Prescription Drugs – The Difference Between Generic and Brand Names
Thursday mornings are the days all my girlfriends meet up for a coffee and a natter, and today we were talking about the medicine prescriptions handed out by the local doctor.
She has been in the habit of handing out brand name drugs as opposed to generic, and some of the girls didn’t know the difference.
If you don’t know the difference between generic and brand name prescription drugs, then read on.
Brand Name Prescription Drugs
Brand name medications are drugs that the big pharmaceutical companies have developed.
It is a very expensive process to produce a new drug. It not only involves hours and hours of research by highly qualified and therefore highly-paid scientists.
Once they have worked out all the chemical formulas, they have to test their new product, firstly on animals in laboratories, and if all goes well, it then goes out toclinical trial in the community among volunteers, who may or may not receive remuneration for their troubles (risks).
Getting a Brand Name Drug on the Market
Usually in a drugs trial, 50% of the recipients will actually receive the new drug, and the other 50% will receive a placebo, a non-drug, a harmless powder dressed up to look like the real drug.
Both groups will be closely monitored the whole time they are on the trial, and the results carefully analyzed both during and afterwards.

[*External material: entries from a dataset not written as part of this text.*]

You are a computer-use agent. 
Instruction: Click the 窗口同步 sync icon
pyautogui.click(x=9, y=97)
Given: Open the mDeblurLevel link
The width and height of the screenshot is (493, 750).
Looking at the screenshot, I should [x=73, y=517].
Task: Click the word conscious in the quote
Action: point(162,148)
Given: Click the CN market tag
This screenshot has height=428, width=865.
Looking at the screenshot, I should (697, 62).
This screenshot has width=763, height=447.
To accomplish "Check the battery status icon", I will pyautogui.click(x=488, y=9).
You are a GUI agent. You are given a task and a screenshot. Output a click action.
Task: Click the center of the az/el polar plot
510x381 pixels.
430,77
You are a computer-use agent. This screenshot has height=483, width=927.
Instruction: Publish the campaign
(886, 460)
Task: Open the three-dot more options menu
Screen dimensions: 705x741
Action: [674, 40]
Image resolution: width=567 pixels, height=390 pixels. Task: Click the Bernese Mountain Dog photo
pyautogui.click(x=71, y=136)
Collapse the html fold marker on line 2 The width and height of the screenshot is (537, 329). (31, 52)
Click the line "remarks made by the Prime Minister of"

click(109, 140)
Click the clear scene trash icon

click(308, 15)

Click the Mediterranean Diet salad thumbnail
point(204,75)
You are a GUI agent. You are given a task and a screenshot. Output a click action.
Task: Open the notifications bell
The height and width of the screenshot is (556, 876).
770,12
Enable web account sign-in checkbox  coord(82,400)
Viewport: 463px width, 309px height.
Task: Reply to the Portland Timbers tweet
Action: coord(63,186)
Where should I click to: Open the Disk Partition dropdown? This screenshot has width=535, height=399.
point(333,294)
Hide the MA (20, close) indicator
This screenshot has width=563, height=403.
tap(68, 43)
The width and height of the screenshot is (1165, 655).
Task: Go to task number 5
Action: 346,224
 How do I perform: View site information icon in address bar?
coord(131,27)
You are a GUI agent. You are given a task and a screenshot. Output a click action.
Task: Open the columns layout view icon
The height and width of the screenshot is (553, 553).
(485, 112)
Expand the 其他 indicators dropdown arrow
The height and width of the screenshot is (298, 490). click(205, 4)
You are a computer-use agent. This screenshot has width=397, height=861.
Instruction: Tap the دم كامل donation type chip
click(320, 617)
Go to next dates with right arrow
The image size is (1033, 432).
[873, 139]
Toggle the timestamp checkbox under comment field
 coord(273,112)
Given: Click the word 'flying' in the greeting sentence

If the drug does what it is suppose to do, it then it goes in front of a medicine committee in its country of original firstly, and they usually want to repeat the trials to see if their results are the same before they will consider licensing a drug.
These tests will be repeated in each country throughout the world, and the pharmaceutical company picks up the tab for the lot.
It can take up to 10 years to get a new drug licensed and on the market, because even once it has passed all the tests, the results have be analysed again and again until the Drugs Safety Committees are satisfied that the new drug is not going to kill more people than it cures.
This all costs millions of dollars, and has to be paid for somehow.
It is passed on to the customer when the new drug finally goes on the market.
And so you will find yourself paying a large amount of money for something which actually only costs a few cents for the ingredients.
Pharmaceutical companies apply for a patent for each new drug they produce, which in the US lasts for 20 years. However, they normally apply for this patent before clinical trials begin and so the patent may only have 8 – 10 years left to run after the drug is licensed and for sale.
Generic drugs are copies of the brand name medication. They must contain the exact same chemicals in the same formulation, and generic drugs can only legally be produced when the brand name patent expires.
They cost a fraction to produce and so sell for just a fraction of the price of the brand name.
Many, many medications on the market today can be found in generic form, andwork just as well as newer formulations.
This is important to know, because when you are ill and having to pay for prescription drugs, the last thing you actually need or want is to pay for a new brand name drug, when an older, generic one will do the same job cheaper.
Many drug company representatives encourage doctors to prescribe new drugs with the promise of reward – whether that be a new electric toaster, or office furniture, or even vacations abroad.
And so there is a financial incentive for the doctor to prescribe for you a new brand name drug when an older cheaper one would do the job as well if not better.
For this reason, you should make a point of asking your doctor for the generic equivalent of whatever drug he or she is prescribing for your medical condition.
Really, the only exceptions should be for when people cannot find relief from their medical condition with an existing drug, in which case there may well be a newer medication that is still under patent that may suit better.